Two and a half years into the COVID-19 pandemic and we’ve already gotten our fair share of fiction and nonfiction films about the early months of 2020. Bad Axe is another of those films, but poignantly told first-hand through the eyes of director David Siev’s family. The film begins as the first lockdowns were ordered, and David’s family’s restaurant – which his sisters help run – is thrown into turmoil and uncertainty. David also digs into his father’s traumatic upbringing in Cambodia’s Killing Fields and how his immigration to the US has shaped how he runs his family, for better and worse. But as if being a restaurant owner during the pandemic is difficult enough, the business sits in the titular Michigan town, in the heart of Trump country, which begins treating the Siev family differently. From the BLM protests to the mask mandates, David’s family, especially sister Rachel, remain outspoken even if it means alienating themselves further and risking their business. The film could use some narrative cohesion, but otherwise it’s hard to find many faults with such an honest portrayal of a subject the director is obviously close to. This is a tight-knit family that you can’t help but root for.
Bad Axe will premiere as a Special Presentation courtesy of IFC Films at the Heartland Film Festival on October 15 at 2:45pm. Buy a ticket here.

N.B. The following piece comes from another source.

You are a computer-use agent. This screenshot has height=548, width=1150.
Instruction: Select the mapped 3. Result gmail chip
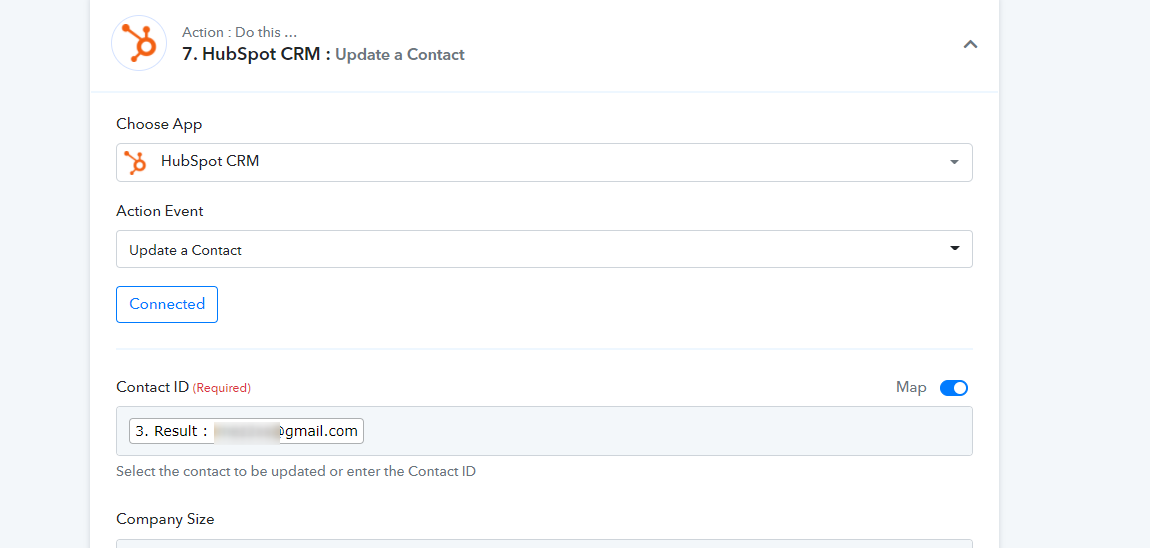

No matter how you look at it, the firebombing of Tokyo on March 10, 1945 was a horrific tragedy. Whether you’re Japanese or American or German or any other nationality, there’s an inherent sadness when so many lives are lost in an instant. But watching Paper City as an American, there’s an extra tinge of regret, because it was a catastrophe that was needlessly executed. The documentary explains in the opening moments that the American military had ceased the targeting of Japanese military locations and had begun randomly targeting civilians. One hundred thousand people were senselessly and horrifically killed, and the documentary seeks to tell the stories of the few living survivors, and their crusade to hold the Japanese government accountable. Director Adrian Francis rightfully keeps the focus on the survivors as they fight to not only erect any kind of monument to the event, but receive reparations from the government for what they perceive as an avoidable tragedy. Paper City could have expanded beyond its 80 minute runtime by exploring the government’s reluctance to acknowledge the survivor’s plight, or the views of a younger generation that didn’t experience the trauma firsthand, but regardless, this is an emotionally impactful documentary.
Sentenced is a documentary that will open your eyes to an aspect of life that most of us take for granted, and for that, it’s an achievement. If you’re able to read this review, you live amongst the majority of Americans that the film speaks to. It’s an eye-opening look at a failure of the American system that we don’t speak often enough of, and it does so with a heart and tenderness that’s sorely needed. Directors Mark Allen Johnson and Connor Martin portray the daily lives of American adults that struggle with literacy in an intimate, often heartbreaking way. How they got to where they are today is often a result of horrific trauma or, in some cases, simple neglect from their parents or educators. At only 69 minutes, the film could do better to deeply explore the American systems that failed them, but its mere existence should be a clarion call for action or, at the very least, empathy.